Tortillas don’t have Vitamin A?! Also, here’s your Evening Blogroll!

1)  Damon Linker provides useful and relevant commentary on what divides Americans.  I’m less concerned, but the point remains:  there are certain things that will never be resolved, so, maybe stop trying?

2)  Legal Vigilantes are now working to combat Mexican cartels.

3)  The CATO Institute has a video which responds to the SOTU address.  It’s 12 minutes long, but it’s chock full of smart, pointed responses.  Give it a watch here.  

4)  The war in Afghanistan continues to be a waste.  Jonathan Turley highlights, “The literacy program for the Afghan National Security Forces (ANSF) was a valid objective but, like so many in these wars, it appears to have been managed with almost willful blindness. There was not even a basic record of actual soldiers who achieved literacy. While the goal of the program was to make 100 percent of the Afghan National Security Forces (ANSF) able to read at a first grade level and 50 percent literate at a third grade level, those goals are not viewed after five years and $200 million as “unrealistic” and unattainable.”

5)  Michael Bay ruined Transformers, but Teenage Mutant Ninja Turtles look good!  Shredder is especially “bad-ass looking”

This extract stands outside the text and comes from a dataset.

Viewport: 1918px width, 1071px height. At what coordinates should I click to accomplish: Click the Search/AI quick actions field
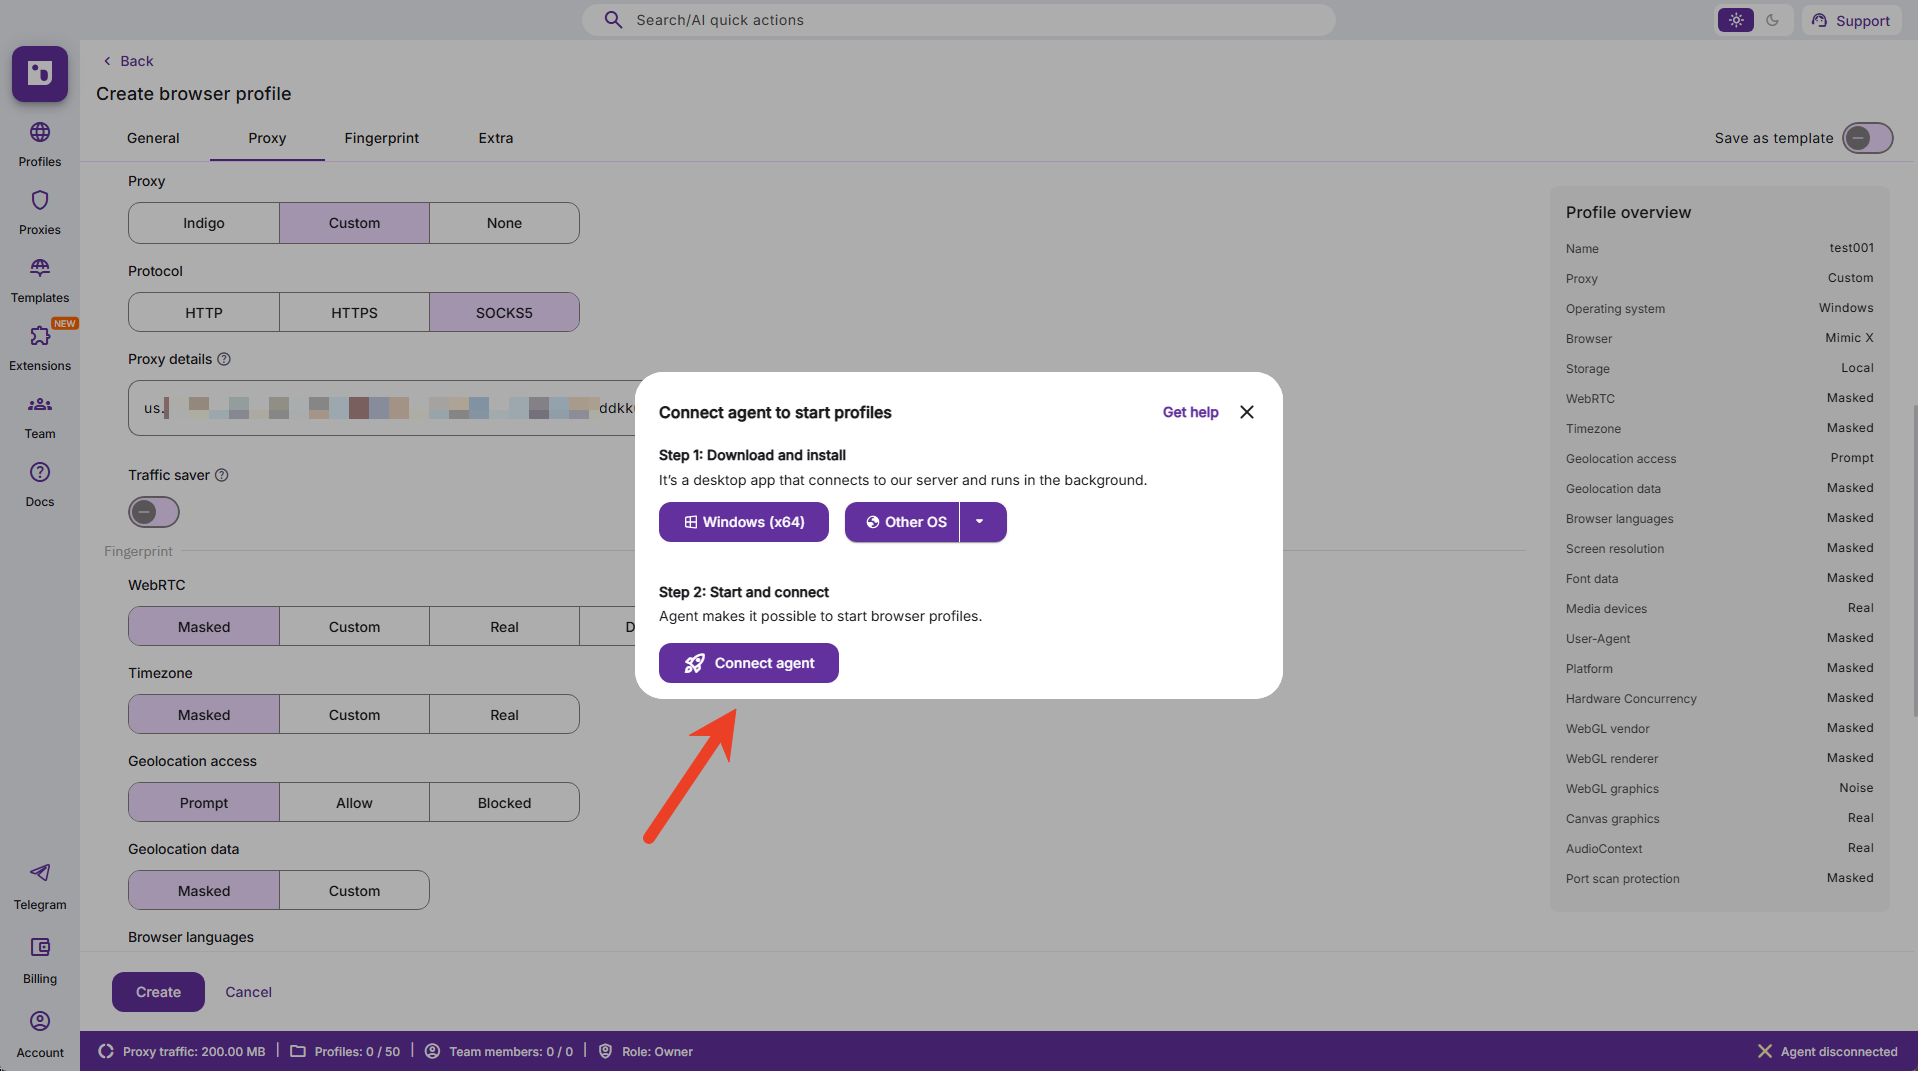click(958, 20)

6)  Dr. Strangelove is 50 today, Mandrake.  Today is as good as any to monitor your precious bodily fluids.

7)  Edward Snowden has been nominated for the Nobel Peace Prize. “Socialist lawmakers Baard Vegard Solhjell, a former environment minister, and Snorre Valen said Wednesday the public debate and policy changes “in the wake of Snowden’s whistleblowing has contributed to a more stable and peaceful world order.”

8)  Is it immoral to watch the Superbowl?  I don’t think so, but I think, even with football at its zenith as of now, that it is its zenith, and the sport is about to suffer an inevitably slow death.  Mainly due to stuff like this, “medical research has confirmed that football can cause catastrophic brain injury — not as a rare and unintended consequence, but as a routine byproduct of how the game is played. That puts us fans in a morally queasy position. We not only tolerate this brutality. We sponsor it, just by watching at home. We’re the reason the N.F.L. will earn $5 billion in television revenue alone next year, three times as much as its runner-up, Major League Baseball.

Never is this sponsorship more overt than next Sunday, for the Super Bowl has become an event of such magnitude that it ranks as a secular holiday at this point, as much a celebration of the sport’s ability to draw multimillion-dollar ads as the contest itself. More than 100 million people will watch the game. Most of my friends will be parked in front of their TVs. For the first time in 35 years, I won’t be among them.

Date night tonight, boys and girls.  Behave yourselves.